_INPUT DATA_
'''

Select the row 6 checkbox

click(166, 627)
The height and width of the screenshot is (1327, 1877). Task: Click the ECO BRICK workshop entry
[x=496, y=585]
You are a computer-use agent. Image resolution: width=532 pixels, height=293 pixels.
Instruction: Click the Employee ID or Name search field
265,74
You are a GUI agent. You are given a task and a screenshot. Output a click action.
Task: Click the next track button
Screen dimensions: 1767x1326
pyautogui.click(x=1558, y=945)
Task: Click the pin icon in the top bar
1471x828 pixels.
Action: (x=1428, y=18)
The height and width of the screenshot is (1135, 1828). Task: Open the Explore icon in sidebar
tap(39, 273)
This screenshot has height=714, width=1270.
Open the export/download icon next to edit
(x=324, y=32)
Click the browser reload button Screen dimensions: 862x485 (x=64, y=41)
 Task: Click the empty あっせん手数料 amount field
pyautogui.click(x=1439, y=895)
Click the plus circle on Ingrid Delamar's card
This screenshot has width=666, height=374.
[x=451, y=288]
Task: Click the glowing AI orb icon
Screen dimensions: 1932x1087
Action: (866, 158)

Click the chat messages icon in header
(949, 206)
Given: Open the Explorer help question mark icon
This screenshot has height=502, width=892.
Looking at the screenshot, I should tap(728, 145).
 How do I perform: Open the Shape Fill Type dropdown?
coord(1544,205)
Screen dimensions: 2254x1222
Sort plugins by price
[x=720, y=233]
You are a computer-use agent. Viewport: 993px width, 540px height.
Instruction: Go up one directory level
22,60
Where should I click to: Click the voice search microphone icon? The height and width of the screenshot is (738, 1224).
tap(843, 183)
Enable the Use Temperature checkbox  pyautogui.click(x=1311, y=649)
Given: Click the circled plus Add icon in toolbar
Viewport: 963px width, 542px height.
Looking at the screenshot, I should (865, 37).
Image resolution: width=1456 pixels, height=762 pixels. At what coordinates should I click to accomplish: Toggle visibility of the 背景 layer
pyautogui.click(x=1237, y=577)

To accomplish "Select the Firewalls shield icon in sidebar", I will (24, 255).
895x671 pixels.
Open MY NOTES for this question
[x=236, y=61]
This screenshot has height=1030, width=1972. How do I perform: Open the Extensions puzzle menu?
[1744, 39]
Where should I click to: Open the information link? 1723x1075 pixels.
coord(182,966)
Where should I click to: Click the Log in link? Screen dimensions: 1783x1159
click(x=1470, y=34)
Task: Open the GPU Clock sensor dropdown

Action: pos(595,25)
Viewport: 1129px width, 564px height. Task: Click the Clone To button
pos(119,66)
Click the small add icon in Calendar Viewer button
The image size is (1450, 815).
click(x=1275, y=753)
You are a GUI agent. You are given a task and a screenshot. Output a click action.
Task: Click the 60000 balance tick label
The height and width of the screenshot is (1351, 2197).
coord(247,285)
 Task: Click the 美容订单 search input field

'''

_TASK DETAILS_
A verbatim repeat of all the entries above is the required answer.

_COMPLETED TASK_
Select the row 6 checkbox

click(166, 627)
The height and width of the screenshot is (1327, 1877). Task: Click the ECO BRICK workshop entry
[x=496, y=585]
You are a computer-use agent. Image resolution: width=532 pixels, height=293 pixels.
Instruction: Click the Employee ID or Name search field
265,74
You are a GUI agent. You are given a task and a screenshot. Output a click action.
Task: Click the next track button
Screen dimensions: 1767x1326
pyautogui.click(x=1558, y=945)
Task: Click the pin icon in the top bar
1471x828 pixels.
Action: (x=1428, y=18)
The height and width of the screenshot is (1135, 1828). Task: Open the Explore icon in sidebar
tap(39, 273)
This screenshot has height=714, width=1270.
Open the export/download icon next to edit
(x=324, y=32)
Click the browser reload button Screen dimensions: 862x485 (x=64, y=41)
 Task: Click the empty あっせん手数料 amount field
pyautogui.click(x=1439, y=895)
Click the plus circle on Ingrid Delamar's card
This screenshot has width=666, height=374.
[x=451, y=288]
Task: Click the glowing AI orb icon
Screen dimensions: 1932x1087
Action: (866, 158)

Click the chat messages icon in header
(949, 206)
Given: Open the Explorer help question mark icon
This screenshot has height=502, width=892.
Looking at the screenshot, I should tap(728, 145).
 How do I perform: Open the Shape Fill Type dropdown?
coord(1544,205)
Screen dimensions: 2254x1222
Sort plugins by price
[x=720, y=233]
You are a computer-use agent. Viewport: 993px width, 540px height.
Instruction: Go up one directory level
22,60
Where should I click to: Click the voice search microphone icon? The height and width of the screenshot is (738, 1224).
tap(843, 183)
Enable the Use Temperature checkbox  pyautogui.click(x=1311, y=649)
Given: Click the circled plus Add icon in toolbar
Viewport: 963px width, 542px height.
Looking at the screenshot, I should (865, 37).
Image resolution: width=1456 pixels, height=762 pixels. At what coordinates should I click to accomplish: Toggle visibility of the 背景 layer
pyautogui.click(x=1237, y=577)

To accomplish "Select the Firewalls shield icon in sidebar", I will (24, 255).
895x671 pixels.
Open MY NOTES for this question
[x=236, y=61]
This screenshot has height=1030, width=1972. How do I perform: Open the Extensions puzzle menu?
[1744, 39]
Where should I click to: Open the information link? 1723x1075 pixels.
coord(182,966)
Where should I click to: Click the Log in link? Screen dimensions: 1783x1159
click(x=1470, y=34)
Task: Open the GPU Clock sensor dropdown

Action: pos(595,25)
Viewport: 1129px width, 564px height. Task: Click the Clone To button
pos(119,66)
Click the small add icon in Calendar Viewer button
The image size is (1450, 815).
click(x=1275, y=753)
You are a GUI agent. You are given a task and a screenshot. Output a click action.
Task: Click the 60000 balance tick label
The height and width of the screenshot is (1351, 2197).
coord(247,285)
 Task: Click the 美容订单 search input field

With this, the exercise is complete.